Member of Parliament for Weobley
- In office 1818-1819

Personal details
- Born: 1796
- Died: 16 January 1837 (aged 40) Cucklington, Somerset, England
- Spouse: Harriet Robbins ​(m. 1820)​
- Parent: Thomas Thynne (father);
- Relatives: Henry Thynne (brother) Edward Thynne (brother) Charlotte Scott (sister) George Byng (grandfather) Thomas Thynne (grandfather) John Thynne (uncle)
- Education: St John's College, Cambridge

= Thomas Thynne, Viscount Weymouth =

English nobleman and politician

Thomas Thynne, Viscount Weymouth (1796 – 16 January 1837) was an English nobleman, Member of Parliament for Weobley from 1818 to 1820.

==Life==
He was the eldest son of Thomas Thynne, 2nd Marquess of Bath and his wife Isabella Elizabeth Byng, daughter of George Byng, 4th Viscount Torrington; he held a courtesy title, and since he predeceased his father, it was lifelong. He was educated at Eton College, and studied at St John's College, Cambridge from 1814 to 1816. After leaving Cambridge, he took on a junior diplomatic post with Richard Trench, 2nd Earl of Clancarty, on the continent of Europe; but Clancarty was not impressed with his ability.

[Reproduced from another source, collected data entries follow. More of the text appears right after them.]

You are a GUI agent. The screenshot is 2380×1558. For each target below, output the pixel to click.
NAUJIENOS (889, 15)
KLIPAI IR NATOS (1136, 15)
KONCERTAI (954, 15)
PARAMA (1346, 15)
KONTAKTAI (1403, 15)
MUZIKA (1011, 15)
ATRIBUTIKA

In the 1818 United Kingdom general election, Viscount Weymouth stood for Weobley. This was a rotten borough, the family having obtained complete control of it in 1754. He was therefore elected uncontested, with Lord Frederick Cavendish-Bentinck, a nephew of the Marquess, as the second member. He supported Lord Liverpool's administration, without speaking in the House of Commons.

Weymouth did not stand again in the 1820 United Kingdom general election, by that time having clashed with his father over his friends and heavy debts. Lord John Thynne, his uncle, and the lawyer Henry Broughton, managed a reconciliation in February 1820, between the death of George III and the election it triggered, but it was only temporary. Weymouth's elopement took him abroad, in May.

There was no later reconciliation with his father, and indeed Weymouth brought a chancery suit against him in 1828. His mother the Marchioness did visit Weymouth and his wife Harriet in Paris, in 1830. He died on 16 January 1837, as a tenant at Shanks House, Cucklington on the Somerset–Dorset boundary, at age 40, five weeks before the Marquess. Thynne's library was sold at auction by Wheatley in London on 21 June 1837 (and three following days); a copy of the catalogue is held at Cambridge University Library (shelfmark Munby.c.154(12)).

==Family==
Weymouth married on 11 May 1820 Harriet Matilda Robbins, daughter of Thomas Robbins. This was against his family's wishes, and they travelled first to Italy. After his death, she married again to Count Inghirami; she died at Florence on 18 June 1873. At the time of her death, she was described as the Hon. Enrichetta, Countess Inghirami (formerly Viscountess Weymouth).

It was considered a "disgraceful marriage", to the daughter of a toll keeper near Longleat, if a beauty. There is, however, conflicting evidence. A monumental inscription on Harriet's grave describes her as sister of the Rev. George Robbins (1812–1873), in accordance with information in Notes and Queries from 1909.

The Rev. George Robbins, who was English chaplain in Florence, is given in Alumni Oxonienses as son of "William, of West Bromwich, co. Stafford, gent." Having matriculated at Worcester College, Oxford in 1829, aged 17, he graduated B.A. at Magdalen College in 1831, M.A. in 1834. He was ordained deacon in 1832 and then priest in 1833 by Thomas Burgess, bishop of Salisbury. He was a chaplain in Tuscany from 1836 to 1850, then becoming rector of Courtenhall in 1851.